Her eldest son, Augustine, was the most wayward of her children and caused her the most pain, and for his conversion she prayed fervently for years. Through her persistence in prayer and good example, her husband became a Christian shortly before his death.
When Augustine was caught up with heretical sects and moved away to Milan, Saint Monica followed him. Monica became friends with the Bishop of Milan, Saint Ambrose, who eventually led Augustine to convert to the Christian faith. The holy bishop St. Ambrose comforted her, saying, “The son of these tears of yours shall not perish!”
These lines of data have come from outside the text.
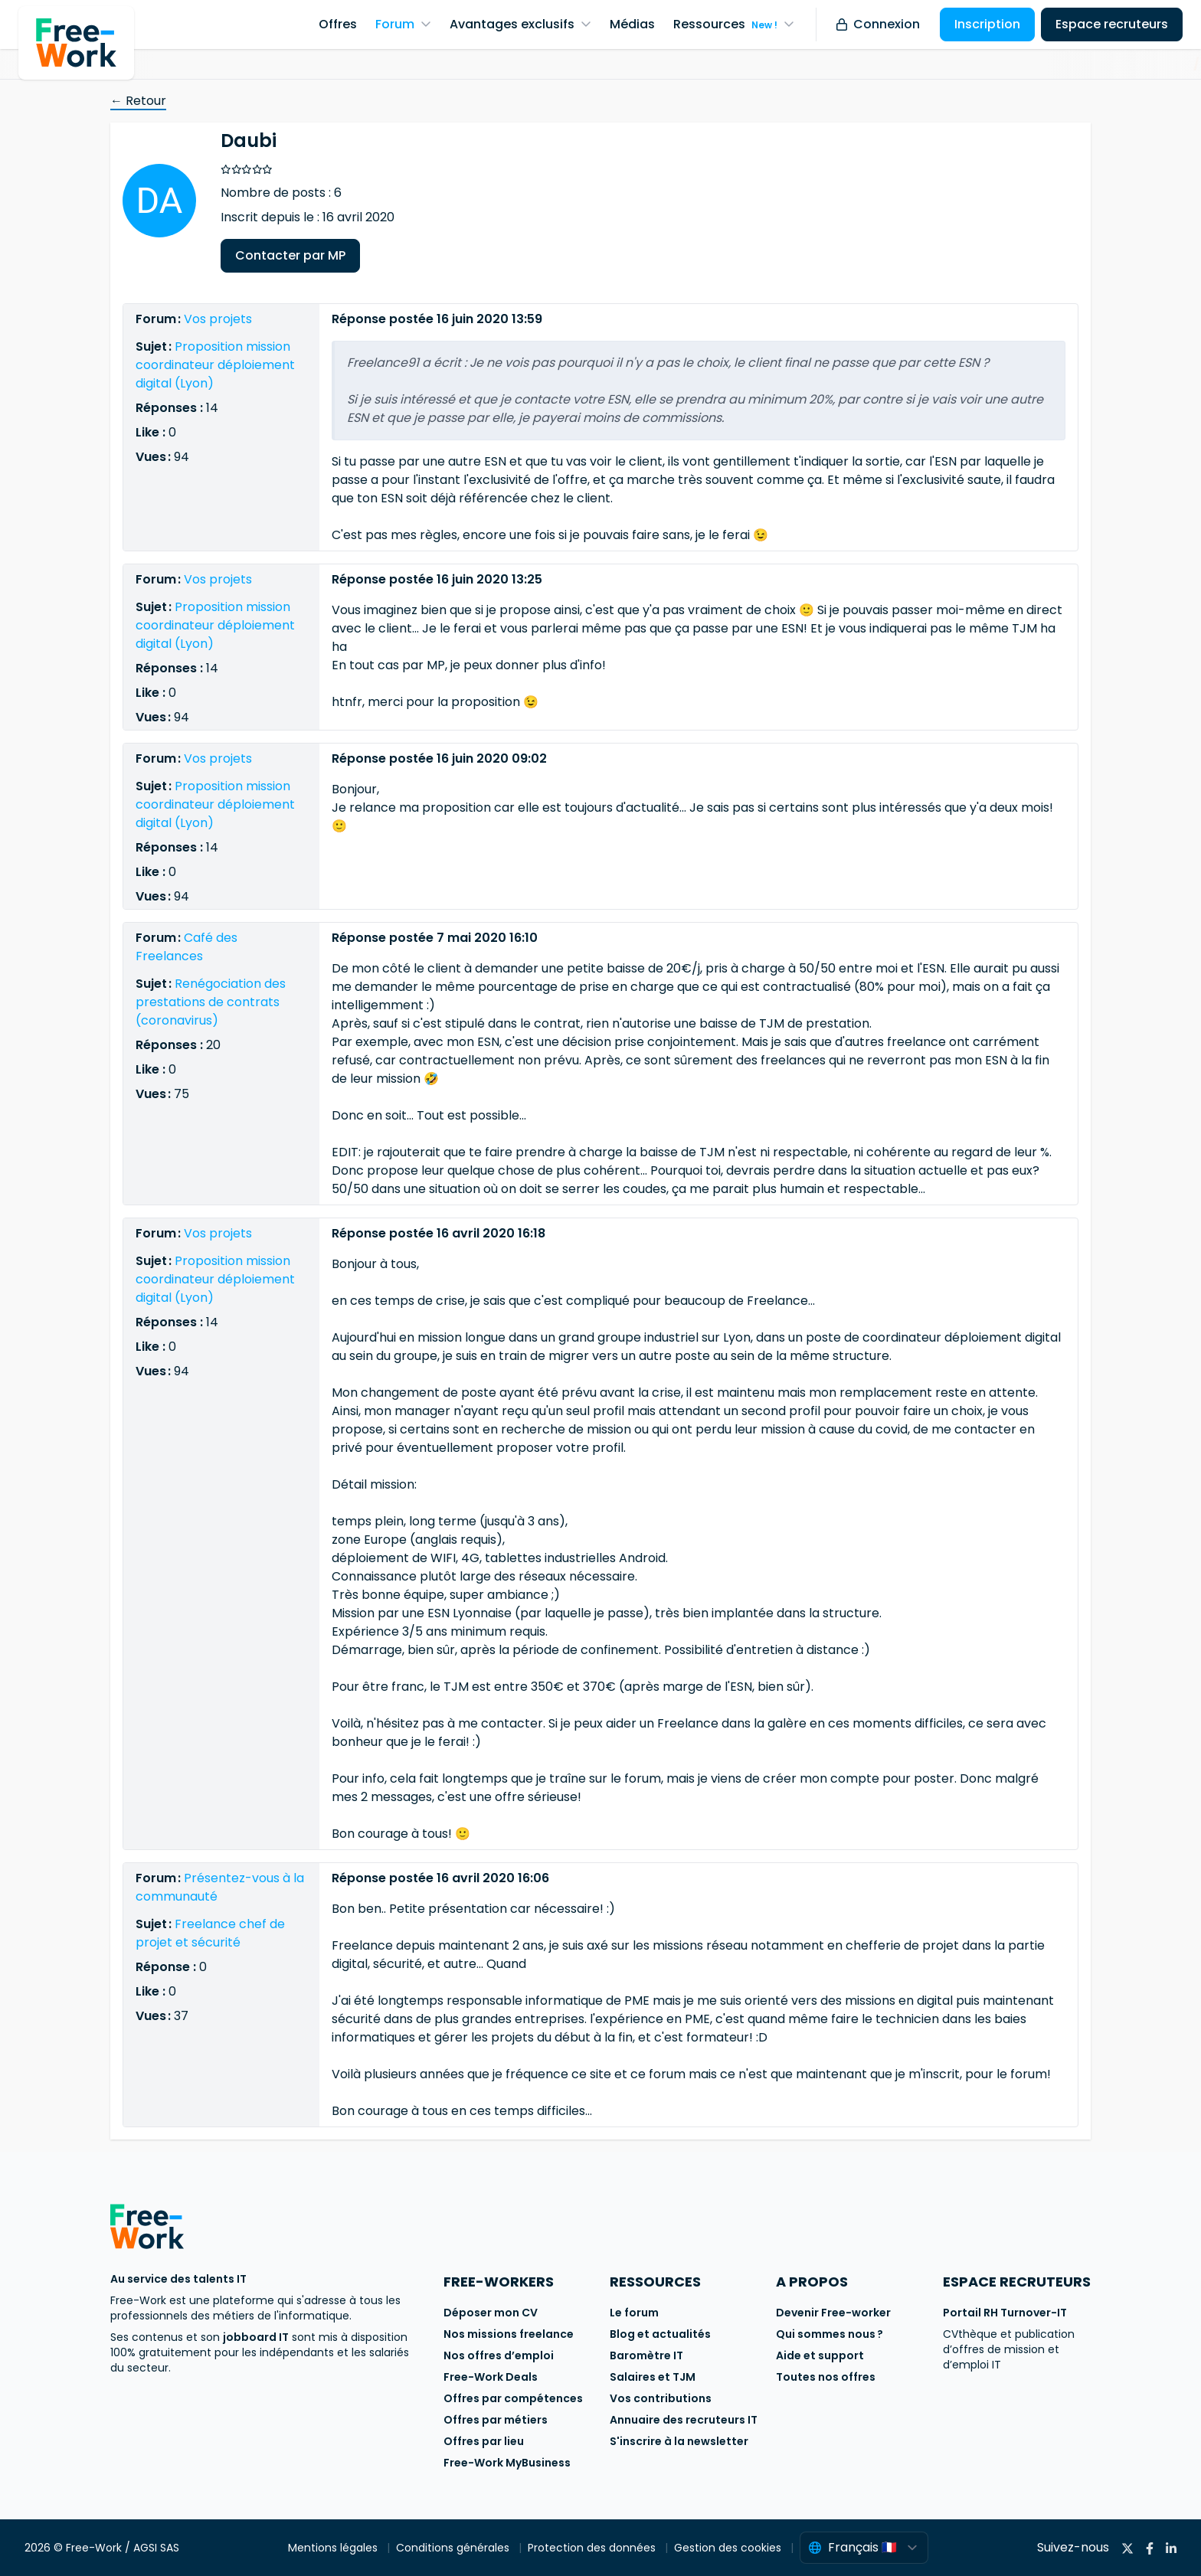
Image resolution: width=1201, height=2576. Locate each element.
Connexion (878, 24)
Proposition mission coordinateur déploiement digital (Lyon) (215, 365)
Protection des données (593, 2547)
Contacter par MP (290, 255)
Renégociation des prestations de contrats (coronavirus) (211, 1002)
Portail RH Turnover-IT (1005, 2312)
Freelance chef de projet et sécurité (210, 1933)
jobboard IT (256, 2337)
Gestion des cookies (729, 2547)
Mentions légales (334, 2547)
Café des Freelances (186, 947)
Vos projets (218, 319)
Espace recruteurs (1111, 24)
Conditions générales (454, 2547)
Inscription (987, 24)
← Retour (138, 101)
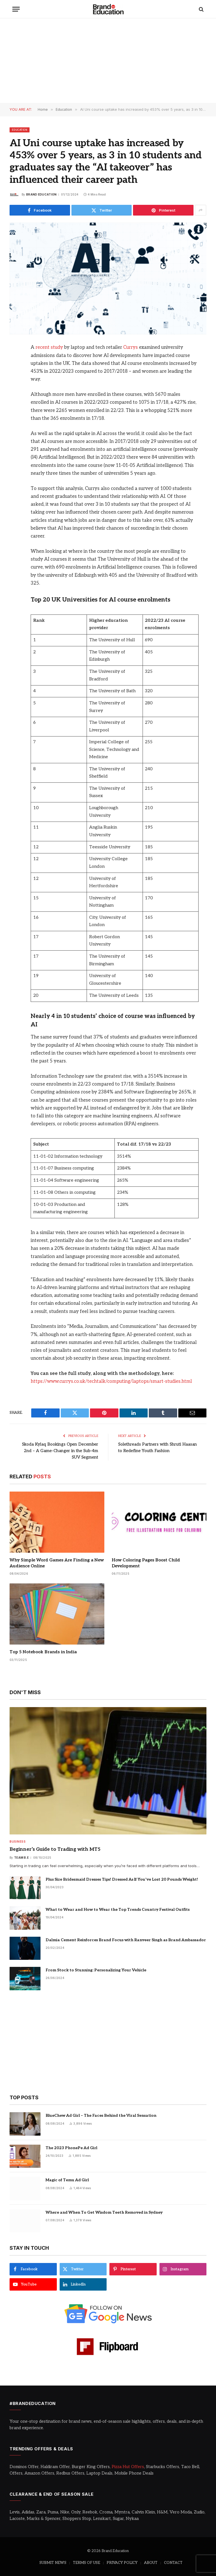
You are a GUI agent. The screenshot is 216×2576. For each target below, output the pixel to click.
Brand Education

Augustine was baptized shortly before her death, but not before they had spent peace-filled, joyous days together, discussing the mysteries of God, whom they loved so much. I am grateful for the story of St. Monica. While I am certain I will be praying for patience and confessing my lack of it for many years to come, I can look to her and know that her years of patient longing included days of frustrations and even crying out to God for help
Just like the vision I have in my head; we often think of patience as something that only comes with a calm and serene countenance. However, as we contemplate the life of Monica, we can see that it is often accompanied by consternation. Patience means to endure hardships with trust and hope in the providence of God. It doesn’t necessarily mean that it comes without sweat and tears. As the bishop said: “The child of those tears shall never perish.”
I am extremely grateful that I can look to Saint Monica for holy assistance and intercessory help in the constant practice of patience in my own life struggle. Let us remember that her continual and persistent prayer for her husband and for her son ultimately paid off. Ours will, too by God’s graces.